Everything from the line that contains "Open the Safety menu in top navigation" to the end of the listing below, both ends included, is to be transcribed word for word, and nothing else.

########

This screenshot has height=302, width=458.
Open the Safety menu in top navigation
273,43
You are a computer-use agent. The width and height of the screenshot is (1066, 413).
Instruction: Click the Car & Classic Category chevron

########

**Response below:**
Open the Safety menu in top navigation
273,43
You are a computer-use agent. The width and height of the screenshot is (1066, 413).
Instruction: Click the Car & Classic Category chevron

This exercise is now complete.